A coalition of California cities and counties has filed a lawsuit against lead paint manufacturers for damages caused by flaking paint found in many old buildings. The plaintiffs include Los Angeles and Santa Clara Counties and the cities of San Francisco, Oakland, and San Diego. The suit seeks to have the manufacturers inspect over 3 million California homes and remove any potentially hazardous lead paint, which would cost approximately $1 billion.
The industry has defended itself vigorously against the products liability lawsuit, hiring top law firms to defend itself from claims that it sold consumers an unsafe product. Many previous lawsuits of this type have been unsuccessful, due to the difficulty of plaintiffs proving that lead paint was the cause of their injury, and of proving which company manufactured the paint. The court has allowed this particular lawsuit to go to court under California's public nuisance law.

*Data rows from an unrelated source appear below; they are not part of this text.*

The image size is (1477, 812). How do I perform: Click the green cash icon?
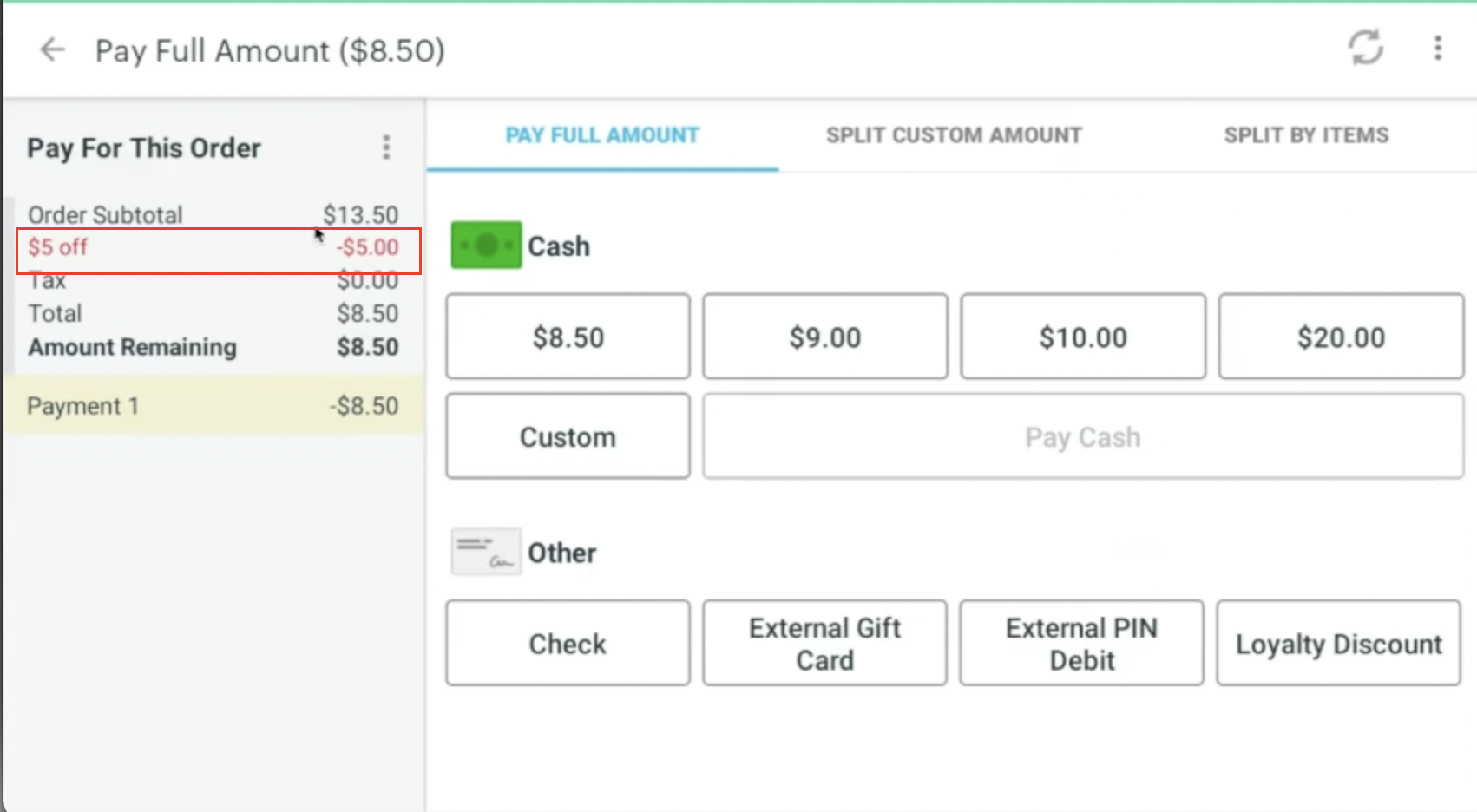(486, 246)
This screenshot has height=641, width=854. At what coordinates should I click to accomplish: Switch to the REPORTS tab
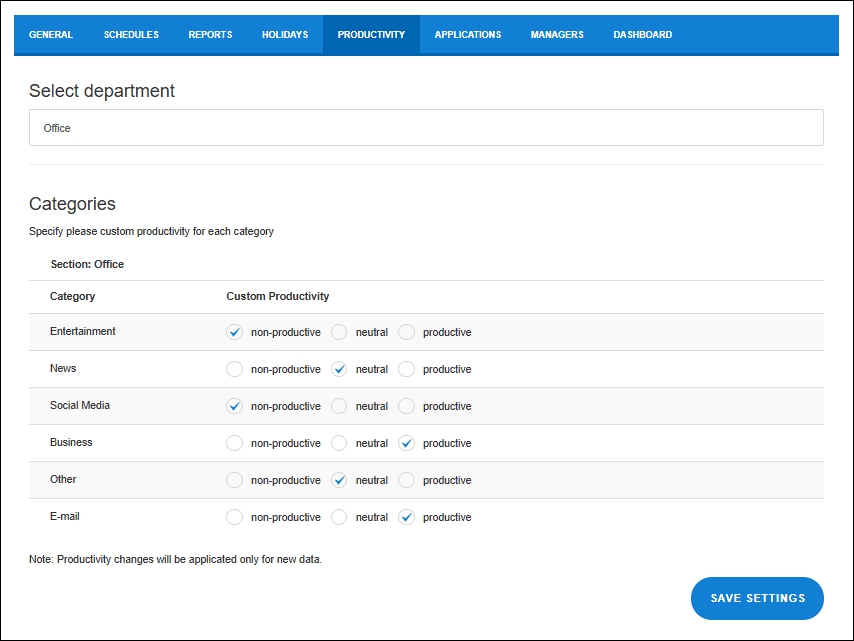[210, 34]
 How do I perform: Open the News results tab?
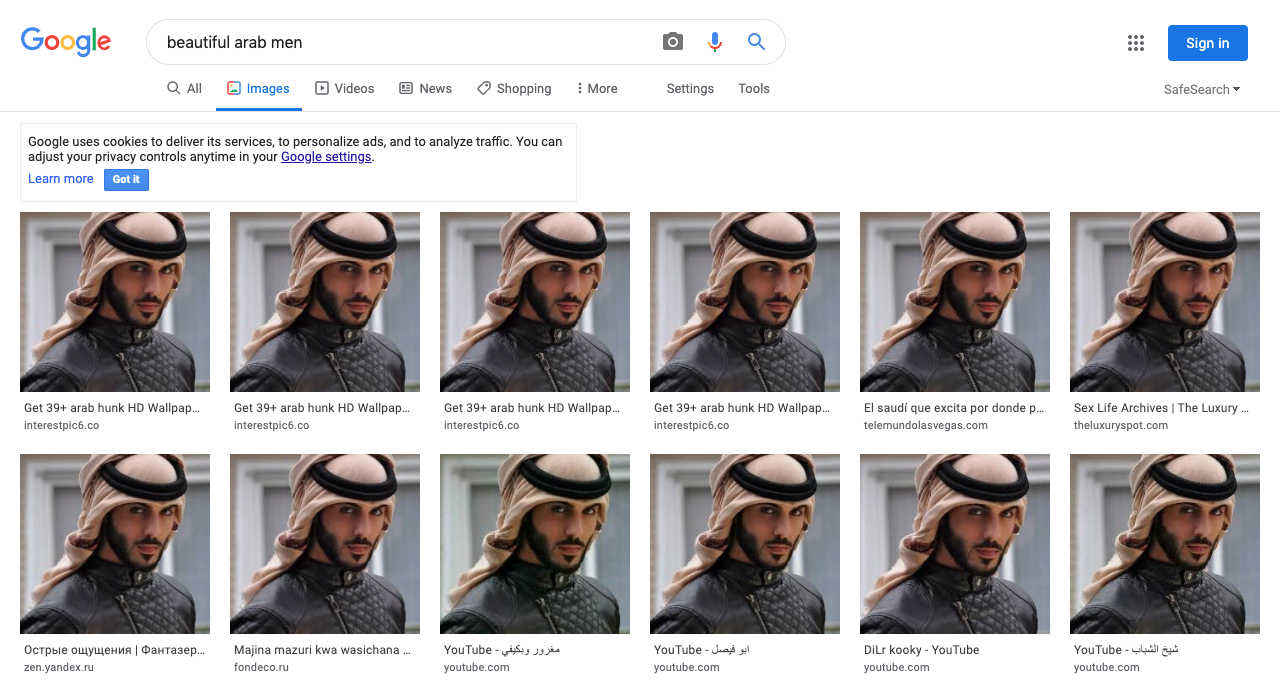[425, 89]
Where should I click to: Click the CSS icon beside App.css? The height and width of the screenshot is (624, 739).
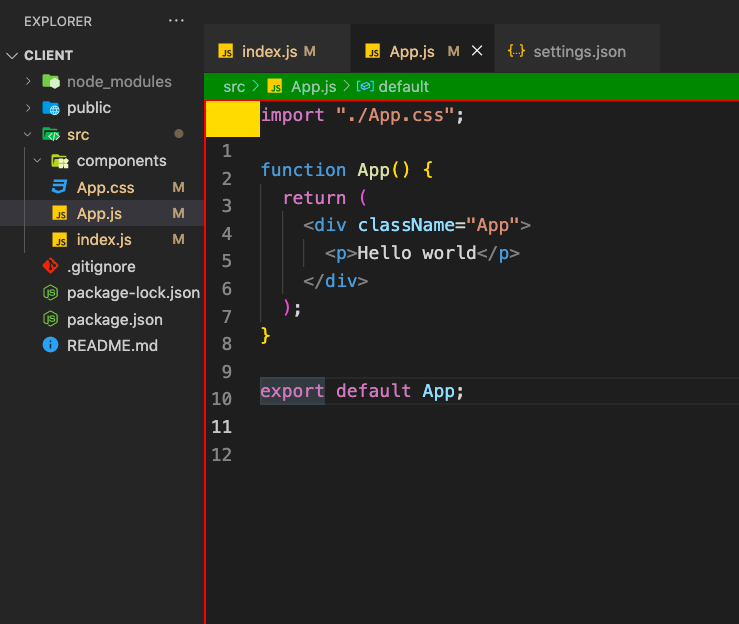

The defendants argue that the companies weren't aware that lead was harmful back when they promoted the paint, and that California already has a system in place for preventing lead poisoning. However, attorneys from the plaintiffs have produced articles and other documents from as early as 1900 outlining the dangers of lead. According to the Center for Disease Control, over 525,000 children are diagnosed with dangerous levels of lead in their blood annually.
In order for a products liability claim to be successful, the plaintiff must prove that the product was defective or unsafe when it left the defendant's control, and that the plaintiff was harmed as a result. Anyone harmed by a defective or unsafe product has the right to recover monetary damages for lost wages, medical bills, and any disability incurred.